WHAT TO DO: Find every line in the records below that holds the word "After", and copy each one.

Source records:
▼

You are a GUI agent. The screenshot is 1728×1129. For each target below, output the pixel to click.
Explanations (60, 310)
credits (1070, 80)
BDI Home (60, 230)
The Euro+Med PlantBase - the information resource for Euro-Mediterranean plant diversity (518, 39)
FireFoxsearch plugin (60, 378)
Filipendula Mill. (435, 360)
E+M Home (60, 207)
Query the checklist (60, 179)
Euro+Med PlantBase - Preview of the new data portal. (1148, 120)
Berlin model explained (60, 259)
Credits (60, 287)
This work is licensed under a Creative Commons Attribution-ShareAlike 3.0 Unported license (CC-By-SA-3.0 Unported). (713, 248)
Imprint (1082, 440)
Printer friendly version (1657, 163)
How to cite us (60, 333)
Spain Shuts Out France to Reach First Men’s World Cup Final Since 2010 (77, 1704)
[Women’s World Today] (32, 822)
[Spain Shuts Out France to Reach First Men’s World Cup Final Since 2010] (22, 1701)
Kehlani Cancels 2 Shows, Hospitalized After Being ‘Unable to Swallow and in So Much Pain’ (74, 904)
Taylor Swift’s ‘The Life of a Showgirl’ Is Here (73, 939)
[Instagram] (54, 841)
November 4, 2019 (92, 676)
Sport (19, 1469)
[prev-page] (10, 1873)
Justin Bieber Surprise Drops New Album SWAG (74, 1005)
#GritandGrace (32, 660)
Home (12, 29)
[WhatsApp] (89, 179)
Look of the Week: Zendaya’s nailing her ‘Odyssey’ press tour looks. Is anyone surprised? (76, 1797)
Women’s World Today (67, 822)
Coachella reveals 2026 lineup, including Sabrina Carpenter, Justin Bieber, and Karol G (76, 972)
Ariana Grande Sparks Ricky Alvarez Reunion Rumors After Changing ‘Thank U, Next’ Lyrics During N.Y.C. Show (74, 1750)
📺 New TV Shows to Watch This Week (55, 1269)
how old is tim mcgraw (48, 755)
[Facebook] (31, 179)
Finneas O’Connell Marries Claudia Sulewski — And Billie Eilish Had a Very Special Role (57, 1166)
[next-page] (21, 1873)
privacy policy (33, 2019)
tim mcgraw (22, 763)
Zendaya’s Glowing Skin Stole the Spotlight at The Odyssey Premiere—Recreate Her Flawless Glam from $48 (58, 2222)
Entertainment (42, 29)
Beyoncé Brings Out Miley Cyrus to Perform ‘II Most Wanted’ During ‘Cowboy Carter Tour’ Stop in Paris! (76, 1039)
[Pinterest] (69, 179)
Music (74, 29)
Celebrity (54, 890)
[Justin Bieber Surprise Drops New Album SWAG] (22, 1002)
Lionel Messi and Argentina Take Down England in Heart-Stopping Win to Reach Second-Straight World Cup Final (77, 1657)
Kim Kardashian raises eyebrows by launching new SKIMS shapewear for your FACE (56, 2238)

▲

COMPLETED TASK:
Kehlani Cancels 2 Shows, Hospitalized After Being ‘Unable to Swallow and in So Much Pain’ (74, 904)
Ariana Grande Sparks Ricky Alvarez Reunion Rumors After Changing ‘Thank U, Next’ Lyrics During N.Y.C. Show (74, 1750)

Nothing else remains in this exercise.